In some cases, it can be difficult to determine which expenses should be considered as personal or business. There are business owners who are particularly sophisticated in their understanding of financial accounting methods and who may intentionally conceal personal expenses while claiming them as ordinary and necessary business expenses. For example, in a recent case in which I was the designated expert, in addition to many of the common perquisites described in our previous newsletter, I found:
Independent Contractors: The business owner coded more than $50,000 of expenses to independent contractors. Upon inspection, however, the expenses were for landscaping his personal residence, installation of cabinets in his personal residence, improvements at his personal residence, pool service for his personal residence, and maintenance of his personal residence.
Marketing: A review of the paid bills and general ledgers reflected that the alleged marketing expenses were actually Hallmark purchases and plumbing expenses for the party’s personal residence.

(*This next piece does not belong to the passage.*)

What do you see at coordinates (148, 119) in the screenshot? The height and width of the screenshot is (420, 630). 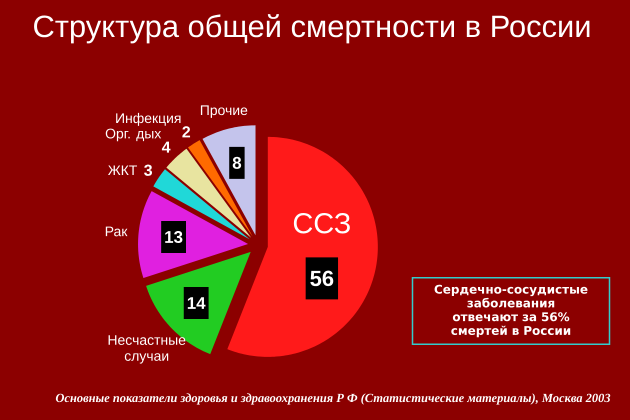 I see `slice-label: Инфекция` at bounding box center [148, 119].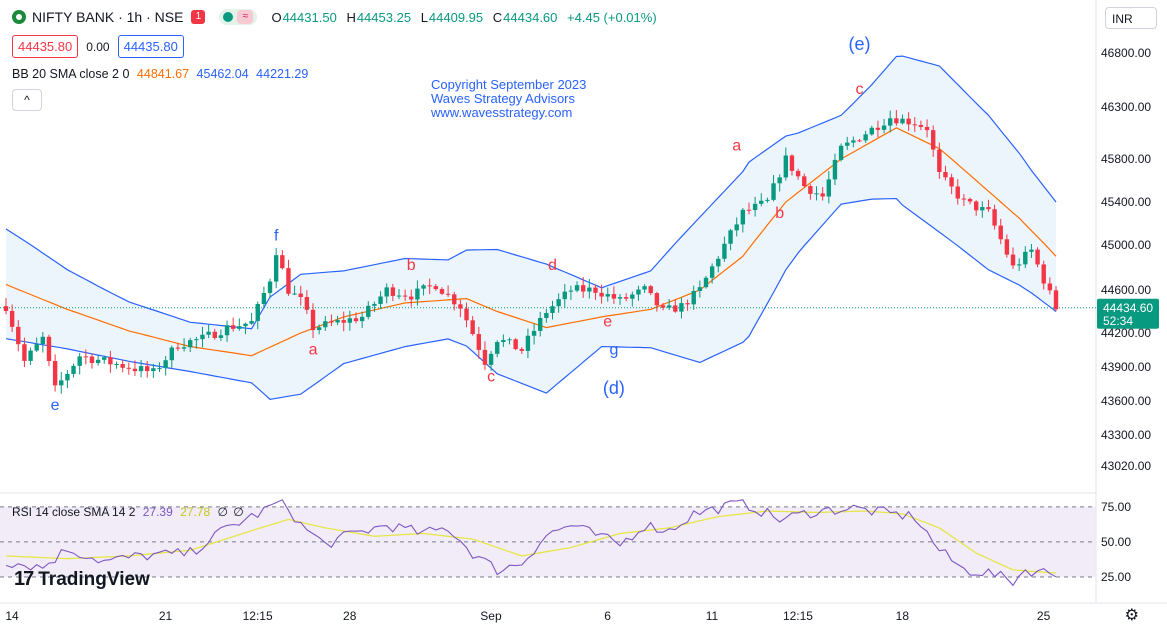 Image resolution: width=1167 pixels, height=633 pixels. What do you see at coordinates (1131, 18) in the screenshot?
I see `currency-selector: INR` at bounding box center [1131, 18].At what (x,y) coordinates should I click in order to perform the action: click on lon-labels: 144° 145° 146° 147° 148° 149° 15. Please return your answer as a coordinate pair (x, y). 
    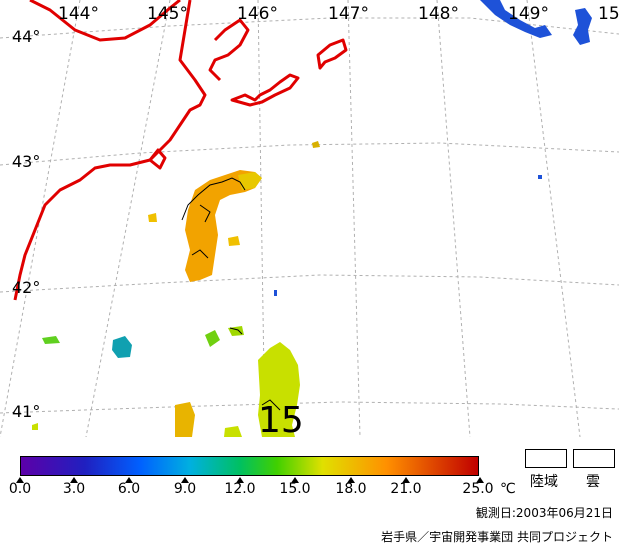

Dues & Subscriptions: This category included country club dues, which are no longer deductible as business expenses pursuant to the Internal Revenue Service’s rules.
Repairs & Maintenance: The client expensed more than $30,000 as repairs and maintenance, which, again, included costs for landscaping his personal residence, installation of water services at his personal residence, lawn care for the personal residence, installation of over 50 large trees and of windows at his personal residence, and other personal expenses unrelated to the operation of the business under examination.
In this particular case, the perquisites accounted for more than 32 percent of the total gross cash flow available for support. Had a thorough investigation into the nature of those expenses not been performed, that amount would not have been considered in the total gross cash flow available for support, significantly understating it.
Taxable or Non-taxable?
Once perquisites are uncovered, whether they should be treated as taxable or non-taxable depends upon the specific facts and circumstances of the case in question. Although case law exists that holds that the benefits should be included as taxable income, it is my opinion that the deductions from gross income for Federal and State income taxes should bear an accurate relationship to the tax status of the parties. Unless taxes are actually being paid on the perquisites, they should be considered as non-taxable.
An example of where a perquisite could be considered taxable would be dissolution-related legal fees. Once the dissolution has concluded, the expense would no longer exist and that portion of the business net income would be increased accordingly. The income would then be taxed as wages, or other business taxable income. This should be considered in any case where the category of the expense that is deemed a perquisite is non-recurring.
For most recurring perquisites utilized to reduce business income and provide a personal benefit for the operating spouse, it is appropriate to treat them as non-taxable. There are some benefits that have no specific direct economic benefit to the employee or business owner. Examples of such benefits would include:
- Accrued sick pay, which cannot be converted to cash
- Company-provided parking
- Employer-provided health club
- Ability to choose a flexible work schedule
To the extent that any of the aforementioned benefits reduces the party’s living expenses, they may be considered at the discretion of the court as additional income.
Perquisite testing is a complex issue, but the existence of perquisites can mean a significant adjustment to cash flow available for support. The practicing family law attorney should be familiar with the common types of perquisites and their affect on business valuation and gross cash flow available for support.